The second part of Disc Two is dedicated to the acoustic demos recorded in the summer of 1966 by Buckley and Beckett, sans Bohemians. There’s a third version here of “She Is” here (Buckley and Beckett knew when to hold onto something great!) making for fun listening comparisons across both discs. Two tracks are time-capsule curiosities, Beckett reciting poetry over acoustic strumming on “Found at the Scene of a Rendezvous That Failed” and “Birth Day.” The spontaneity of these tracks is evident, and adds to their appeal. Buckley’s laughing during the recording of “My Love is for You” doesn’t detract from the attractive melody. The tracks on Disc Two are in far from pristine condition, but their historical significance makes them a worthwhile inclusion even if the sound quality can’t compare to that of the first disc.

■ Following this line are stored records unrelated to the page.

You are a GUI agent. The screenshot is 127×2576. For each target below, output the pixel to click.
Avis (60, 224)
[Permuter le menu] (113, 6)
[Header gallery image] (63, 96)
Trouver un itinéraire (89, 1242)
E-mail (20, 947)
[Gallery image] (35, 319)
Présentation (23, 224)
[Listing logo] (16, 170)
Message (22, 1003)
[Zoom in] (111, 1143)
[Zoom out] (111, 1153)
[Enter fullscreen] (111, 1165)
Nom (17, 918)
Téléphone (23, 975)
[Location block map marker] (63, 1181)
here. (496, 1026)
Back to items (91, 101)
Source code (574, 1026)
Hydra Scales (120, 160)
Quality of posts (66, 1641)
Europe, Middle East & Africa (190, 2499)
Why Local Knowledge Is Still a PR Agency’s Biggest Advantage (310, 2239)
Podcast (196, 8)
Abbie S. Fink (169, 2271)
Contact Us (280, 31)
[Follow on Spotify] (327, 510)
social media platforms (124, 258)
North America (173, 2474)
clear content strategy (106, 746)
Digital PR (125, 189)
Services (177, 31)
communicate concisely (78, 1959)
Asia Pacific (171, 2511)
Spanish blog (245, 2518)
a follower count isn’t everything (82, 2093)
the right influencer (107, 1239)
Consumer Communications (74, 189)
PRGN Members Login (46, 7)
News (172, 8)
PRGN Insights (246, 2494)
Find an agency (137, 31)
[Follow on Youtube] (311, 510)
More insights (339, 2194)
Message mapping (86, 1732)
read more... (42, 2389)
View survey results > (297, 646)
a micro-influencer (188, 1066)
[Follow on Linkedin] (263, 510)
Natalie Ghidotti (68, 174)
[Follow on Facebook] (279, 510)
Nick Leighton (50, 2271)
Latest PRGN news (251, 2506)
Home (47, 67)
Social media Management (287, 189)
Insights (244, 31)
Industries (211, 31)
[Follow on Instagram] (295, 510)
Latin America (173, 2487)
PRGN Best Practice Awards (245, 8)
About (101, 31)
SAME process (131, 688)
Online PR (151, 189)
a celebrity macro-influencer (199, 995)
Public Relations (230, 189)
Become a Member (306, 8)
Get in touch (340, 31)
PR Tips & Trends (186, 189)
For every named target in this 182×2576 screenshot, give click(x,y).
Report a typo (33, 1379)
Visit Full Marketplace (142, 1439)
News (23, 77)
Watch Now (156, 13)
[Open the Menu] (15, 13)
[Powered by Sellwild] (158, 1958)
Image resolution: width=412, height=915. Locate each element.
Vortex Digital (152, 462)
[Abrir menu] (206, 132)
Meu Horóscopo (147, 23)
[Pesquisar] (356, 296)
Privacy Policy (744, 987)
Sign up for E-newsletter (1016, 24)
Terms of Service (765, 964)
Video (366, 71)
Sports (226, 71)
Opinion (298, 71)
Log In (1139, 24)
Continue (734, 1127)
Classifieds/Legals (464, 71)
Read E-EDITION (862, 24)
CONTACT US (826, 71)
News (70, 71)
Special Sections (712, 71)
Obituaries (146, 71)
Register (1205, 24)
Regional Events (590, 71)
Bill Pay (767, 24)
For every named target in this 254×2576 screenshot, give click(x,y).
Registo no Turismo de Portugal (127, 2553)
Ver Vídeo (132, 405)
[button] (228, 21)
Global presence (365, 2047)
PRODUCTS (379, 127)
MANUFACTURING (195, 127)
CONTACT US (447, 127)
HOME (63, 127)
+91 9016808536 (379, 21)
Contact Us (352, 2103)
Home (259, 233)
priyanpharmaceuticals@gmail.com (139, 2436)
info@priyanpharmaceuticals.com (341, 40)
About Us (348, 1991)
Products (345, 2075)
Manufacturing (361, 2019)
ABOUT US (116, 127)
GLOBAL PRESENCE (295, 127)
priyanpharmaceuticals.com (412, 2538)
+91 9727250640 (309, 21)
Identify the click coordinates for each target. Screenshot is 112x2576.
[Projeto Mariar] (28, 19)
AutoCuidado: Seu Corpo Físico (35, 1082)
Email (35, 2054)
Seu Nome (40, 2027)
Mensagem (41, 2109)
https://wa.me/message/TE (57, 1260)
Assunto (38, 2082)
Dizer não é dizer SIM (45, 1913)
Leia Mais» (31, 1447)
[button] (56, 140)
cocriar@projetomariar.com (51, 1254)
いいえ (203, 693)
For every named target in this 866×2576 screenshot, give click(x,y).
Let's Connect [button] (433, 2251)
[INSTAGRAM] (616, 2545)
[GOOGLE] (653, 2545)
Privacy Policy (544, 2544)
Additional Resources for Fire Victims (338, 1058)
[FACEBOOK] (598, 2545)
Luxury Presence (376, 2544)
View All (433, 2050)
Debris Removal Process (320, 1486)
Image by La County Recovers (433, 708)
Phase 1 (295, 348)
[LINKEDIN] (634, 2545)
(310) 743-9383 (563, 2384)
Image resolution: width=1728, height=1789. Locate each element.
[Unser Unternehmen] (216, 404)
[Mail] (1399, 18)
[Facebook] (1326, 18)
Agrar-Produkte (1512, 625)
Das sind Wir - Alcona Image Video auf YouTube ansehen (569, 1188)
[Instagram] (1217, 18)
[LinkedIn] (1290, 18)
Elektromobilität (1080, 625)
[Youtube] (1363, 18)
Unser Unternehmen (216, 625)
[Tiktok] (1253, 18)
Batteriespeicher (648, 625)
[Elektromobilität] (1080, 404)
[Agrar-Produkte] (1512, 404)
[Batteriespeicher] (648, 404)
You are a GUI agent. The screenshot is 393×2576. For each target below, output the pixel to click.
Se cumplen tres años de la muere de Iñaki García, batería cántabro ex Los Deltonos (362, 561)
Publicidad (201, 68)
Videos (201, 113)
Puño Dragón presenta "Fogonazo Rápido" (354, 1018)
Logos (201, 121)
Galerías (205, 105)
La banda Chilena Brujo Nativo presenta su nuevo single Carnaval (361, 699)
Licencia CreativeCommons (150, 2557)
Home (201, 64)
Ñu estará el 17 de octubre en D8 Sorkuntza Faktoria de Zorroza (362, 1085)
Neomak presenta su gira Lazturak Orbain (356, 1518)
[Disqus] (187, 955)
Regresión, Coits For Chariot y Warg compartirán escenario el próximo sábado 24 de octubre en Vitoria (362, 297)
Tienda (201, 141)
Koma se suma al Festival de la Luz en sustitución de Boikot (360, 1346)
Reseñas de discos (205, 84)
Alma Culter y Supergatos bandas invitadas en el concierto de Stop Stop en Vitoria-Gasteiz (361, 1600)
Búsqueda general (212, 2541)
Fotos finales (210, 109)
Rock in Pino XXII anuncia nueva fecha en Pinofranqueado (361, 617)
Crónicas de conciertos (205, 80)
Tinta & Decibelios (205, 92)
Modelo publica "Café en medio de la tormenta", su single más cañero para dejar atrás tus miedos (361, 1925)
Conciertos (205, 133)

As is expected (but not taken for granted!) from Rhino Handmade, the package is a unique one. It’s larger than standard CD size, 6.5″ x 6″, and is presented in a heavy cardboard digipak opening via string clasp. Inside are two individual CD envelopes, one of the original album and one “bootleg-style,” with the back replicating an original tape box. There’s also a large 18-page booklet enclosed, with essays by both Larry Beckett and Thane Tierney. There’s also technical and discographical information. Original engineer Bruce Botnick has beautifully mastered both discs for Rhino under the supervision of producer Mason Williams.
Tim Buckley would go on to push the envelope even further, with explorations into jazz, the avant-garde, soul and even funk territory before his death in 1975, aged 28. But never was his voice more pure and never was the feeling of “anything’s possible” as palpable as on 1966’s Tim Buckley. Rhino Handmade’s 2011 edition does this Los Angeles nugget proud.